The U.S. military has announced it is sending as many as 300 troops to the African nation of Cameroon, now threatened by the infamous Boko Haram group that originated in neighboring Nigeria. The aim of the Americans on what’s described as a temporary mission is to gather intelligence, operate drones, and train units of the Cameroon military to hunt down and kill Boko Haram fighters.

In concrete terms, what that means is that the Americans will be helping to hunt down and kill children who’ve been kidnapped, terrorized and turned into soldiers by a group that claims a connection to the so-called Islamic State in distant Syria and Iraq.

One such child is Patrick, who is 14 years old.

On a cold Thursday morning in February, he and about 10 other children were playing soccer in a slum in Fotokol, in Cameroon’s far north region on the border with Nigeria.

But as the kids were enjoying their game, Boko Haram militants armed with machine guns and machetes surrounded their playing field. Patrick remembers being crippled with fear as the insurgents took him and the rest of his playmates to be the latest recruits in Boko Haram’s growing army of kids.

The phenomenon is not unique to Cameroon. At least since last year, Boko Haram has abducted, recruited and deployed child soldiers in Nigeria, Chad and Niger, according to J. Peter Pham, director of the Africa Center at the Washington-based Atlantic Council. But the expansion of Boko Haram’s activities in Cameroon has been especially striking.

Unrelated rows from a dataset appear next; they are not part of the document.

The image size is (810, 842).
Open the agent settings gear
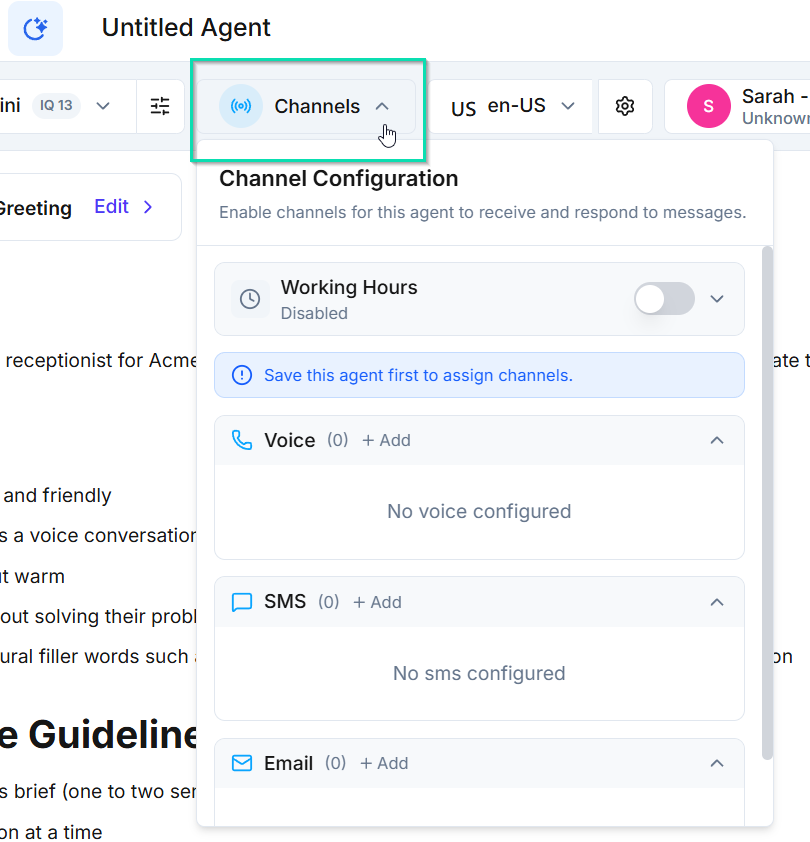pos(625,106)
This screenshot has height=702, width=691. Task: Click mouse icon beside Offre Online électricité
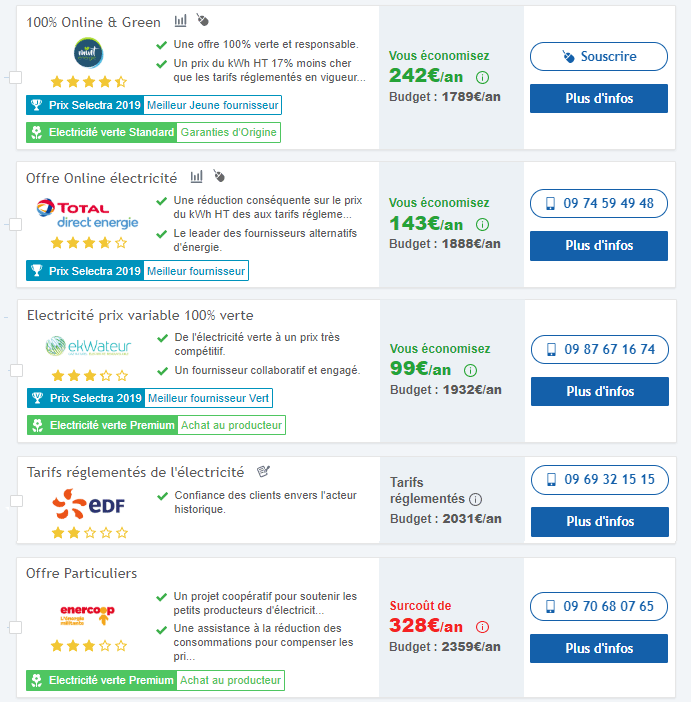(x=219, y=176)
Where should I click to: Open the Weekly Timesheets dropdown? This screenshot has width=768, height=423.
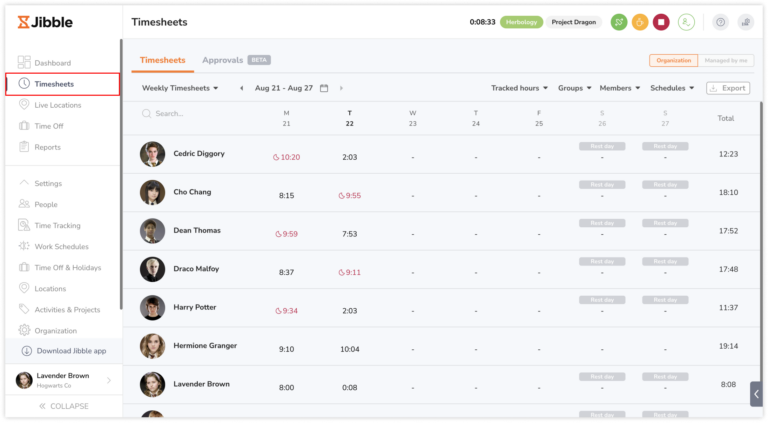coord(180,88)
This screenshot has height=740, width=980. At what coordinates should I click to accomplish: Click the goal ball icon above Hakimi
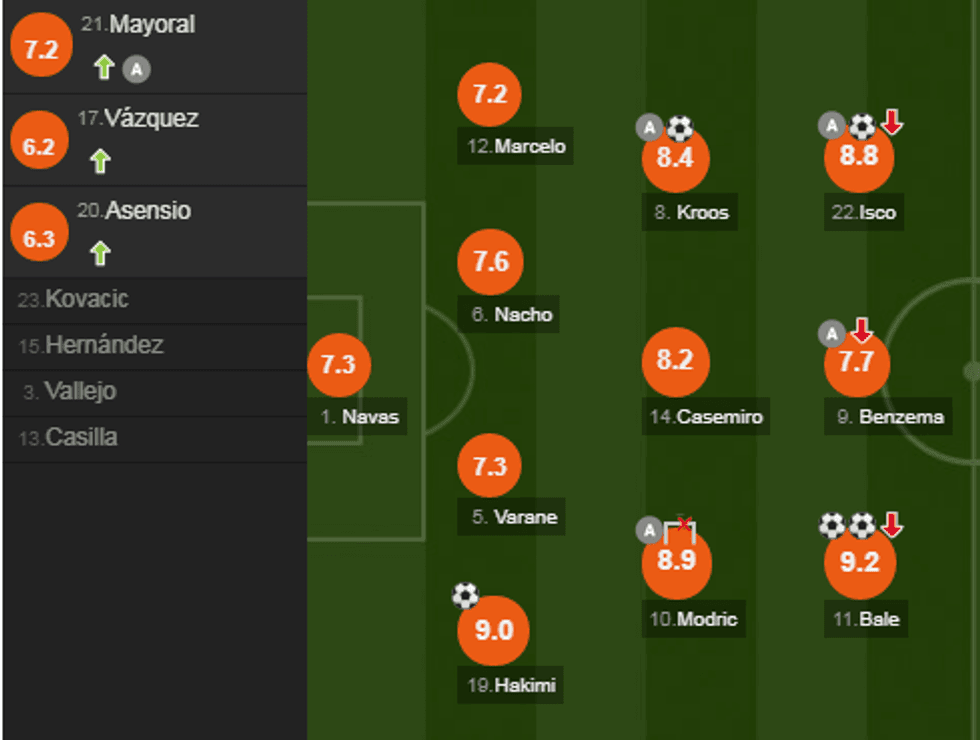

By June, according to the United Nations, Boko Haram had kidnapped more than 1,000—perhaps as many as 1,500—children. Mostly they were used as servants, carrying tents and fetching water. But in February some of them as young as 8 were deployed on the front lines, apparently as human shields.

I met 14-year-old Patrick at the southern Nigeria village of Abonorok, close to the border with Cameroon, where he has lived since he escaped Boko Haram, and now survives by shining shoes.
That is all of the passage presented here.